Les cadeaux et l'amour

Le père de Cannelle faisait sans cesse des cadeaux, à sa femme, à sa mère, à sa belle-mère(qu’il ne pouvait pas sentir), à ses enfants et parmi eux à Cannelle, sa fille aînée.
Pour son travail, il était sans cesse sur les routes et était absent de la maison du lundi au samedi. Et il revenait les bras chargés de cadeaux. Il y avait des vêtements pour sa femme qui en avaient plein ses armoires bien plus qu’elle n’ en avait besoin pour le peu qu’elle sortait de chez elle. Il y avait surtout des livres pour tout le monde. Des livres bien choisis mais en telle quantité qu’on n’avait pas le temps de les lire avant la prochaine « fournée. » Cannelle connaissait l’histoire de son père et savait qu’il avait été conçu pour remplacer un précédent enfant mort dans des circonstances mystérieuses après avoir mené une existence aventureuse. De plus, sa mère avait failli mourir en lui donnant naissance. La pression était très forte sur les épaules du cadet. Alors il lui fallait toujours prouver qu’il était mieux que « l’autre » par des cadeaux plus que par de vraies attentions, des moments agréables partagés, des paroles d’encouragement. Lui-même ne s’était pas senti aimé pour lui-même alors il pensait que les cadeaux le feraient aimer notamment de ses enfants. En fait ces derniers attendaient chaque fin de semaine un père Noël plus qu’un père qui aurait passé du temps et fait des choses avec eux. En achetant des cadeaux pour lui-même, il s’achetait aussi beaucoup de choses assez chères ; il gagnait assez bien sa vie. Il était donc très difficile de lui faire des cadeaux car tout ce dont il avait envie, il se l’achetait.
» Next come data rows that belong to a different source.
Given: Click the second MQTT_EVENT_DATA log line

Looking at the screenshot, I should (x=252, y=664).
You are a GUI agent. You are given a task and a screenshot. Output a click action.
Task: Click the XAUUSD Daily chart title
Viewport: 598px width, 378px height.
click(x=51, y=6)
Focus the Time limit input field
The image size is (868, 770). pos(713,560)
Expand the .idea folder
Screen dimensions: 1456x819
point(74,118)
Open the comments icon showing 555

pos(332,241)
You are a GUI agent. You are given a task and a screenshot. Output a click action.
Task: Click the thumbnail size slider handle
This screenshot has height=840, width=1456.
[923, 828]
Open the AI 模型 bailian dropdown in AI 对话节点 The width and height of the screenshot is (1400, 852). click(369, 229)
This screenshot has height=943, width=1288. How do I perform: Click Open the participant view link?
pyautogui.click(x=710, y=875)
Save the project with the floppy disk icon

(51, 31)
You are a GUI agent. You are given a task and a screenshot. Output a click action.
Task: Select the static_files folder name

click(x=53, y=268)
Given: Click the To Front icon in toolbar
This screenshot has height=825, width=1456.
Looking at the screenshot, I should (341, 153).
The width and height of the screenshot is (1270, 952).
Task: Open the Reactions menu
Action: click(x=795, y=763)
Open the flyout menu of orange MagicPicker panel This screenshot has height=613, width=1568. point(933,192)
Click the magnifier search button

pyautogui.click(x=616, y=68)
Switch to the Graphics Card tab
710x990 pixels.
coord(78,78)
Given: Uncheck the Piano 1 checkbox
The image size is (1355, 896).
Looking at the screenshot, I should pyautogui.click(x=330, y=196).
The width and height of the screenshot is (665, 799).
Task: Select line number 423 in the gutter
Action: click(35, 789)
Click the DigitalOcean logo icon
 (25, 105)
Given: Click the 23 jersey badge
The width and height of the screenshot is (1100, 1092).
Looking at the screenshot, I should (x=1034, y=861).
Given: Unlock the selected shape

Des achats compulsifs qui ne le rendaient pas heureux. Il jetait ses cadeaux plus qu’il ne les tendait et enfermait ses achats dans des cartons et des sacs qu’il empilait. A chaque occasion de cadeau, c’était un casse-tête pour sa famille. Et quand on lui donnait son présent, il disait vite merci et l’enfouissait dans ses cartons ou sacs. Un jour, cependant, il eut avec Cannelle, une réaction qui la rendit encore plus réticente à lui faire un cadeau de quelque importance. Elle était adolescente et n’avait d’argent que celui qu’on lui donnait pour son anniversaire, Noël, étrennes et Pâques. Elle avait économisé pour offrir à son père son eau de toilette (de marque) favorite, étant sûr que s’il ne lui faisait pas plaisir, il lui serait au moins utile. Quand elle lui tendit avec tout l’amour admiratif qu’elle avait pour lui, il lui cracha : « Toujours la même chose, vous m’offrez toujours la même chose ! … » Et il jeta le flacon contre le mur, le brisant en mille morceaux.